Representing text, images and sound

Learn how text, images and sound are converted into binary so they can be processed by a computer and how images and sound are compressed to create smaller files.

Representing images

Images also need to be converted into binary in order for a computer to process them so that they can be seen on our screen. Digital images are made up of pixels. Each pixel in an image is made up of binary numbers.If we say that 1 is black (or on) and 0 is white (or off), then a simple black and white picture can be created using binary.

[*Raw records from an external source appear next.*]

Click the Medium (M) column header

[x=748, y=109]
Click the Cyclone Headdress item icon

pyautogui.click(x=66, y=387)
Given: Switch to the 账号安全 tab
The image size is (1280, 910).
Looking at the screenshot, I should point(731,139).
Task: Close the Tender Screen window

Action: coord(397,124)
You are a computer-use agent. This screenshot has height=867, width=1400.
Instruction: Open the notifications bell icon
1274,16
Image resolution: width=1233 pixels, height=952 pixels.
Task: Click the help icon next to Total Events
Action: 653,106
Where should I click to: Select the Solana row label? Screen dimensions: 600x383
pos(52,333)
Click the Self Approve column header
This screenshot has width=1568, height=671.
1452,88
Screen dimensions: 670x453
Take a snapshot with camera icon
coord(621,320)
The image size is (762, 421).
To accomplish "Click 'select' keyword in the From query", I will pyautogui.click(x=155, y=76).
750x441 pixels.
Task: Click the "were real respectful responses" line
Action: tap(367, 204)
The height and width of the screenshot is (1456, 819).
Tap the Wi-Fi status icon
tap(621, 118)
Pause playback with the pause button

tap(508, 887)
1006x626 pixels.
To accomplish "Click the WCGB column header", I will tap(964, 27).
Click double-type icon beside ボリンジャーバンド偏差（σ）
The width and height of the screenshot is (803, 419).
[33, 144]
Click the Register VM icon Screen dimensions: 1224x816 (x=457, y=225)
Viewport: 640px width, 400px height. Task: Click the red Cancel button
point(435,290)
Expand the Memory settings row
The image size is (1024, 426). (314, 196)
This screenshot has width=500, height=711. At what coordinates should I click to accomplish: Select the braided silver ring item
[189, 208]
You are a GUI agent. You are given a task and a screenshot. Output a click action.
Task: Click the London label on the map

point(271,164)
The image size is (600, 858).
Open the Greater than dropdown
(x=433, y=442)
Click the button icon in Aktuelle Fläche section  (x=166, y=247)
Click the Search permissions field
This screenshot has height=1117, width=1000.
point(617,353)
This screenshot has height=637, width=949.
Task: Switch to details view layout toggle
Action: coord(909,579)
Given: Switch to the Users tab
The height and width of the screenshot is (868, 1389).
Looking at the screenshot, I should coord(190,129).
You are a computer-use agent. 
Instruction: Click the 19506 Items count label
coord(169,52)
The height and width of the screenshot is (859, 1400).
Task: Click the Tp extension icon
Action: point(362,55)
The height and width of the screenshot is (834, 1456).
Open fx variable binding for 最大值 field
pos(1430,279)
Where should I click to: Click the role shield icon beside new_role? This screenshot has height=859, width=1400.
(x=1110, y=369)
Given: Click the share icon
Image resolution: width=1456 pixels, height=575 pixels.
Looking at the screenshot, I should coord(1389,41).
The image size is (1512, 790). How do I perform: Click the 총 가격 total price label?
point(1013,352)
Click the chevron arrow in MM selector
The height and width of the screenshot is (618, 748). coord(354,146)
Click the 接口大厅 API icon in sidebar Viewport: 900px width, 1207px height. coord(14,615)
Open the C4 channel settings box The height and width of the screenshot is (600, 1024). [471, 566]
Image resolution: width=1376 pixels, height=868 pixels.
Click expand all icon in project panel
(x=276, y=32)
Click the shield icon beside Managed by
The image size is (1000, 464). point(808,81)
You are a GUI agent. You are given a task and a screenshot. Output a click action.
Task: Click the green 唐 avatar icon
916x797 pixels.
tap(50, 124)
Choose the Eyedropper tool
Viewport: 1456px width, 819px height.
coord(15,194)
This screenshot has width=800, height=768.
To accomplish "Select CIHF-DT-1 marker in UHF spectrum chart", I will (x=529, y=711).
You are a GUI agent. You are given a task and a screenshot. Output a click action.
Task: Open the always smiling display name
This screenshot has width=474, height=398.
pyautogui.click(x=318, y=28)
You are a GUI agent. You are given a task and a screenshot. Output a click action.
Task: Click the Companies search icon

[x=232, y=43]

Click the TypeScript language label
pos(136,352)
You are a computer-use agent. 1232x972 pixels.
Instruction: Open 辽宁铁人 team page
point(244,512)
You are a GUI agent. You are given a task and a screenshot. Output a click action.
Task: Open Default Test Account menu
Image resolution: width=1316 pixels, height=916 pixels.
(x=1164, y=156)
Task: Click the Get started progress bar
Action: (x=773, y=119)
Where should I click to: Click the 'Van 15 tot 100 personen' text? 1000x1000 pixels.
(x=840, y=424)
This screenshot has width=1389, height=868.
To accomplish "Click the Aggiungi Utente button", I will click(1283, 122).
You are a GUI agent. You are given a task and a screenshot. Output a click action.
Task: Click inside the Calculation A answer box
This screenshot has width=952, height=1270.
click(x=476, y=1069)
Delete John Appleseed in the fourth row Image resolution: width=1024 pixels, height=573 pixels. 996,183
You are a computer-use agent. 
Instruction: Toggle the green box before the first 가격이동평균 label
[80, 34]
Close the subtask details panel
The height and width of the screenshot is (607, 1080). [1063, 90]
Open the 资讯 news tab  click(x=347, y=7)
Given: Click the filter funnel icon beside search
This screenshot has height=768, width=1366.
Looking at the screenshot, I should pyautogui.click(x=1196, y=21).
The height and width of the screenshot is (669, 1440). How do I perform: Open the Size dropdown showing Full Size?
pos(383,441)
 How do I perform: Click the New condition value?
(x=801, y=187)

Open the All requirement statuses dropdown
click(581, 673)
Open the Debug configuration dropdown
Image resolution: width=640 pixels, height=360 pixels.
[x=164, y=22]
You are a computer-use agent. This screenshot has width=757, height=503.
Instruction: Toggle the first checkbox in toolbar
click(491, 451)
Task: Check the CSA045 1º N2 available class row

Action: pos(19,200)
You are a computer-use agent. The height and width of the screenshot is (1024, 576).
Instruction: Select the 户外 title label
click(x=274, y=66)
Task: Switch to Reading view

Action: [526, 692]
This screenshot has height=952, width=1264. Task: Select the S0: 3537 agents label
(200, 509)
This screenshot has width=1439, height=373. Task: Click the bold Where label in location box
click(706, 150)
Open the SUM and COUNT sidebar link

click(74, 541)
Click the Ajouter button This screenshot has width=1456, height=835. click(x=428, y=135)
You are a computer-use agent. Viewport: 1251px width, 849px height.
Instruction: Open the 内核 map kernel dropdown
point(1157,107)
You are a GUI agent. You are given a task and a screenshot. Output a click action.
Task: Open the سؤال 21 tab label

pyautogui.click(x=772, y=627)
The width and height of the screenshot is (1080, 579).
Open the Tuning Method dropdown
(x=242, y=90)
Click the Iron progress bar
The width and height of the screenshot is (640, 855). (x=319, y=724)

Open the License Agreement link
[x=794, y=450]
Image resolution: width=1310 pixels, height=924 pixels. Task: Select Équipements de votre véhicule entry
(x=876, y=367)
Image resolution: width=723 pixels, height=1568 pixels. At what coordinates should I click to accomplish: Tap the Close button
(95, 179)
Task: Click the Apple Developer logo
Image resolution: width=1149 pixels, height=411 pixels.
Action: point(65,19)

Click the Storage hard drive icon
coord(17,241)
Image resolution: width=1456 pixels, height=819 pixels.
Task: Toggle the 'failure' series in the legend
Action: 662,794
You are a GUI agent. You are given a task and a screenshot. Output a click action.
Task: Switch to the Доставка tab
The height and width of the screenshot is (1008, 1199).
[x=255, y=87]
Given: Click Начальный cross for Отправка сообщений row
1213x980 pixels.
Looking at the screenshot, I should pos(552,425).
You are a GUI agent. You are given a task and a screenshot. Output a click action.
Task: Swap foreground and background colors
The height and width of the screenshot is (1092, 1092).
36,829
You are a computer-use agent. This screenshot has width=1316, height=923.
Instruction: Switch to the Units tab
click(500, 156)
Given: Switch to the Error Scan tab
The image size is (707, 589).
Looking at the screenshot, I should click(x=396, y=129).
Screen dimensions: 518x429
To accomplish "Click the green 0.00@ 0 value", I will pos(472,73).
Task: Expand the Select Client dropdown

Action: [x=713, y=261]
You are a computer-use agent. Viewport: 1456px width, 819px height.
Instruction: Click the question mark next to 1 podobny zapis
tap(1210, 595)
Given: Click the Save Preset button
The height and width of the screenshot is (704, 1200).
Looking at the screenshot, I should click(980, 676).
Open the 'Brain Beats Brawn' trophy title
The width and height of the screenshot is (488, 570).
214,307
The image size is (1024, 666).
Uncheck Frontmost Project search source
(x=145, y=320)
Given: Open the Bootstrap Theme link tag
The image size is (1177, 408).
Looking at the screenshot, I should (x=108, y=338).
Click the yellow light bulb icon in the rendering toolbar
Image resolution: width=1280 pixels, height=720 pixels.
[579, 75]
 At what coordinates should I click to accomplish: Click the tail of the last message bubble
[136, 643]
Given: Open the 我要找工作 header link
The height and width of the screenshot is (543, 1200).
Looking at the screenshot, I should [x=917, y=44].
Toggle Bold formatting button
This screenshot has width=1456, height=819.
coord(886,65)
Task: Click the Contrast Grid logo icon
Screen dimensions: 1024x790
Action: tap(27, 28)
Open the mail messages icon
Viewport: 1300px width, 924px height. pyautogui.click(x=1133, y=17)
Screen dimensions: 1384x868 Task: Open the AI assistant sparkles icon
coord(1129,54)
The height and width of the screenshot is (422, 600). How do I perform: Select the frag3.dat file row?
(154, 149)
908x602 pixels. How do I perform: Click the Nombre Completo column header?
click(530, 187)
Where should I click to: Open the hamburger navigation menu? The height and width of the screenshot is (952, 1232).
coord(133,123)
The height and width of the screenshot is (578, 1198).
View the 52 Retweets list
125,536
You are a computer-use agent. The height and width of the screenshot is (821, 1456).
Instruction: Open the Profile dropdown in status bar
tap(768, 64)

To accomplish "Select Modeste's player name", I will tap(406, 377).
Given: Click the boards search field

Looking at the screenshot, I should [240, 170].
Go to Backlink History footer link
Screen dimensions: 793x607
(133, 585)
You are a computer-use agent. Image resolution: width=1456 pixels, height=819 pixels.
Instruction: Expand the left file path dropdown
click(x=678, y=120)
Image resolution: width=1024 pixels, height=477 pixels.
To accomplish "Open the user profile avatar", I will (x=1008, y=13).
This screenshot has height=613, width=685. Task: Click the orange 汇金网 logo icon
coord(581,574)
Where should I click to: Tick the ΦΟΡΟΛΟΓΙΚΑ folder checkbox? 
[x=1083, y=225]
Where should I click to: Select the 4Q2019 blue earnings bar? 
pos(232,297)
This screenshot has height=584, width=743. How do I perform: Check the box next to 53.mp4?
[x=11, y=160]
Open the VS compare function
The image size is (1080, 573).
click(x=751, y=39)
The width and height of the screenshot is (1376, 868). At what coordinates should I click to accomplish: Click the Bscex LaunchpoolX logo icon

To create the picture, a grid can be set out and the squares coloured (1 – black and 0 – white). But before the grid can be created, the size of the grid needs be known. This data is called metadata and computers need metadata to know the size of an image. If the metadata for the image to be created is 10×10, this means the picture will be 10 pixels across and 10 pixels down.

Adding colour

The system described so far is fine for black and white images, but most images need to use colours as well. Instead of using just 0 and 1, using four possible numbers will allow an image to use four colours. In binary this can be represented using two bits per pixel:

  • 00 – white
  • 01 – blue
  • 10 – green
  • 11 – red

While this is still not a very large range of colours, adding another binary digit will double the number of colours that are available:

  • 1 bit per pixel (0 or 1): two possible colours
  • 2 bits per pixel (00 to 11): four possible colours
  • 3 bits per pixel (000 to 111): eight possible colours
  • 4 bits per pixel (0000 – 1111): 16 possible colours
  • 16 bits per pixel (0000 0000 0000 0000 – 1111 1111 1111 1111): over 65 000 possible colours

The number of bits used to store each pixel is called the colour depth. Images with more colours need more pixels to store each available colour. This means that images that use lots of colours are stored in larger files.

Image quality

Image quality is affected by the resolution of the image. The resolution of an image is a way of describing how tightly packed the pixels are.

In a low-resolution image, the pixels are larger so fewer are needed to fill the space. This results in images that look blocky or pixelated. An image with a high resolution has more pixels, so it looks a lot better when you zoom in or stretch it. The downside of having more pixels is that the file size will be bigger.